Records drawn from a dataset
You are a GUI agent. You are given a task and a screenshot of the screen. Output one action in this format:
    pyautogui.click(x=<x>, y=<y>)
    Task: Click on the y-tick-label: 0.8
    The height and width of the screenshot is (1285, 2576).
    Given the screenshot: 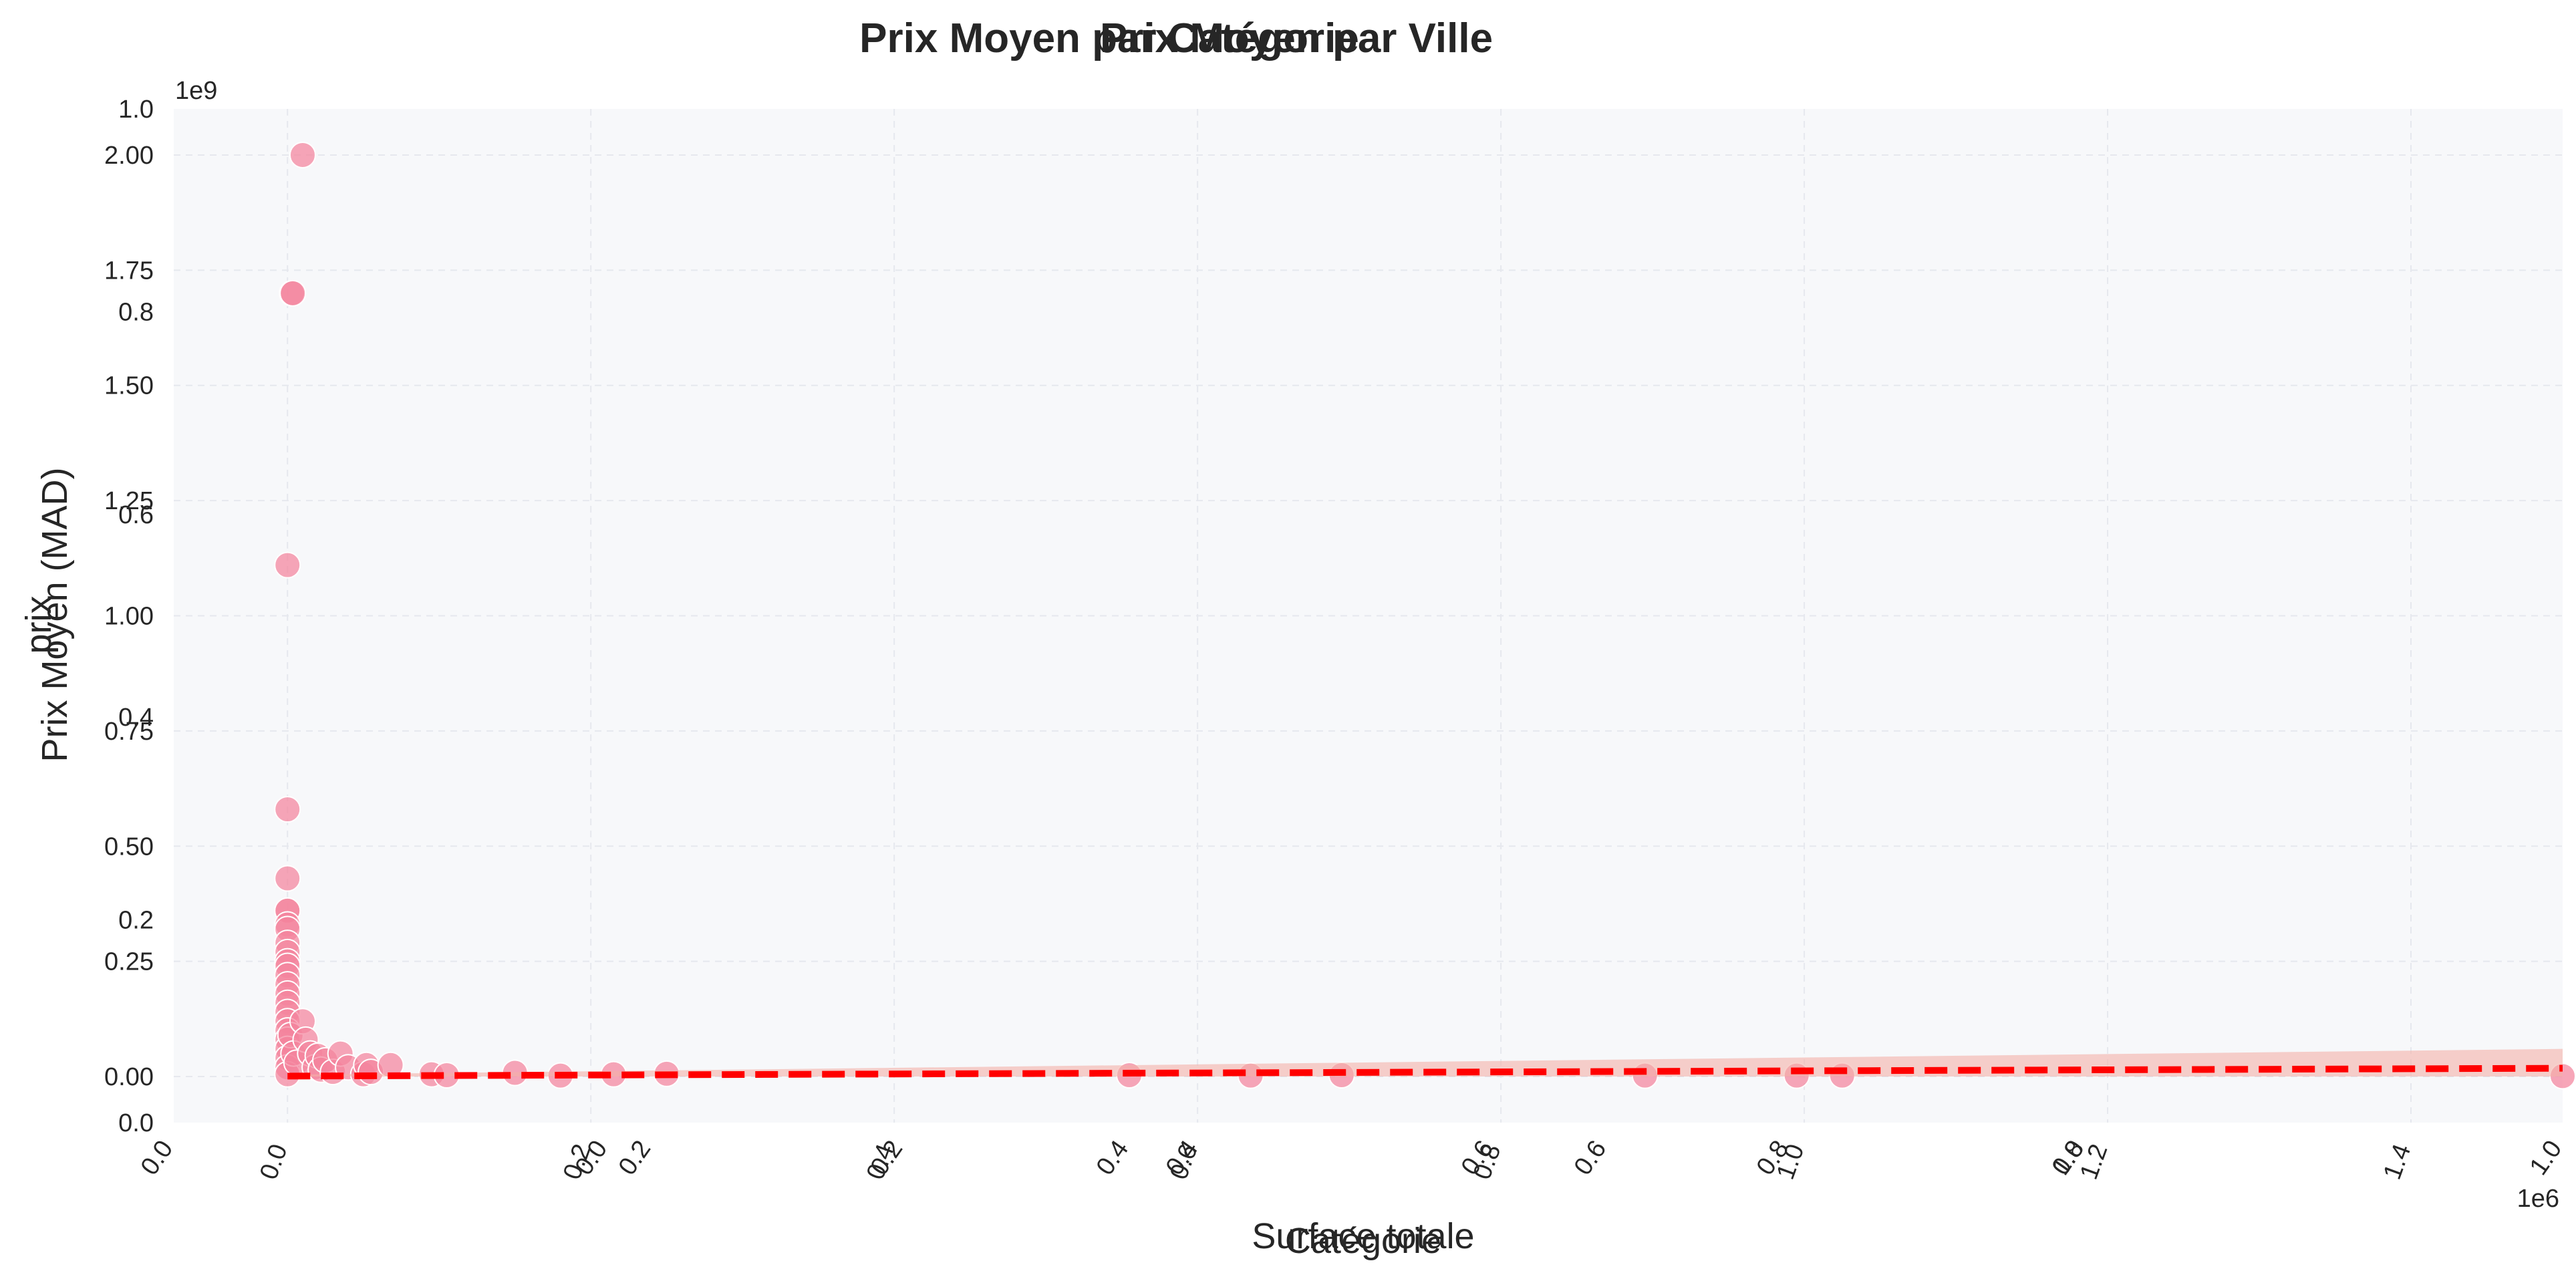 What is the action you would take?
    pyautogui.click(x=136, y=312)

Goal of the exercise —
Please rewrite the records from the start through the line containing "The height and", switching each "screenshot" to "screen image" and keeping all else unchanged. Give only those lines.

Response to this task —
You are a GUI agent. You are given a task and a screen image of the screen. Output one action in this format:
    pyautogui.click(x=<x>, y=<y>)
    Task: Click on the y-tick-label: 0.8
    The height and width of the screen image is (1285, 2576).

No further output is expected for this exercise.